** Page excerpt **

◆ ◆ ◆ ◆

The effective population size (Ne) is size of an idealised population would experience the same rate of genetic drift or increase in inbreeding as in the real population. Idealised populations are based on unrealistic but convenient assumptions including random mating, simultaneous birth of each new generation, constant population size. For most quantities of interest and most real populations, Ne is smaller than the census population size N of a real population. The same population may have multiple effective population sizes for different properties of interest, including genetic drift and inbreeding.
Genetic load is the difference between the fitness of an average genotype in a population and the fitness of some reference genotype, which may be either the best present in a population, or may be the theoretically optimal genotype. The average individual taken from a population with a low genetic load will generally, when grown in the same conditions, have more surviving offspring than the average individual from a population with a high genetic load. Genetic load can also be seen as reduced fitness at the population level compared to what the population would have if all individuals had the reference high-fitness genotype. High genetic load may put a population in danger of extinction.

◆ ◆ ◆ ◆

** Dataset excerpt **
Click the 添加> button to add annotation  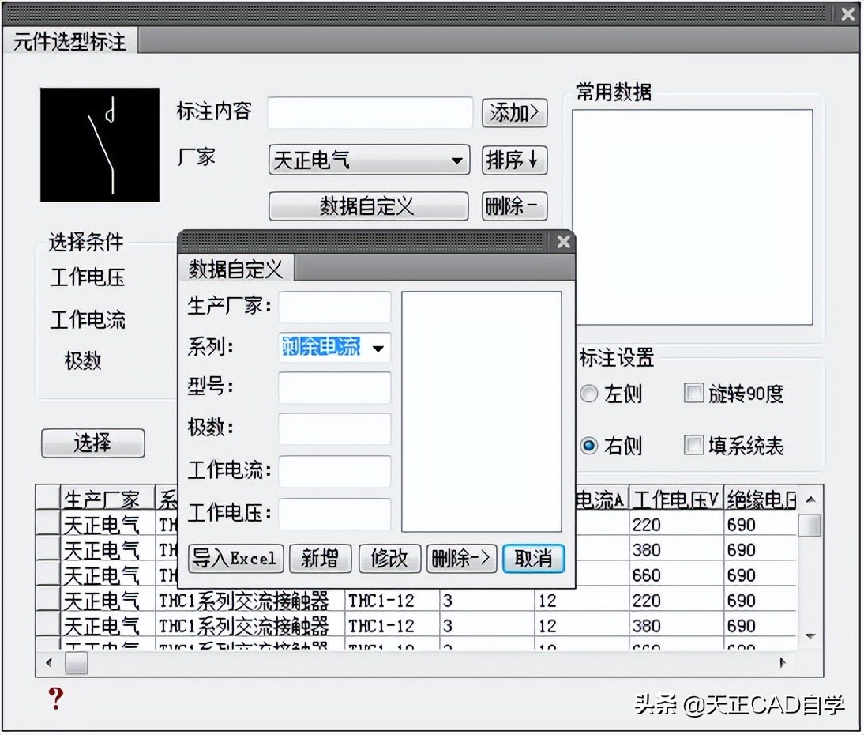pos(513,113)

◆ ◆ ◆ ◆

** What to do **
What assumptions underlie idealized populations, according to the population genetics excerpt? List every one it names.

** Response area **
- Random mating
- Simultaneous birth of each new generation
- Constant population size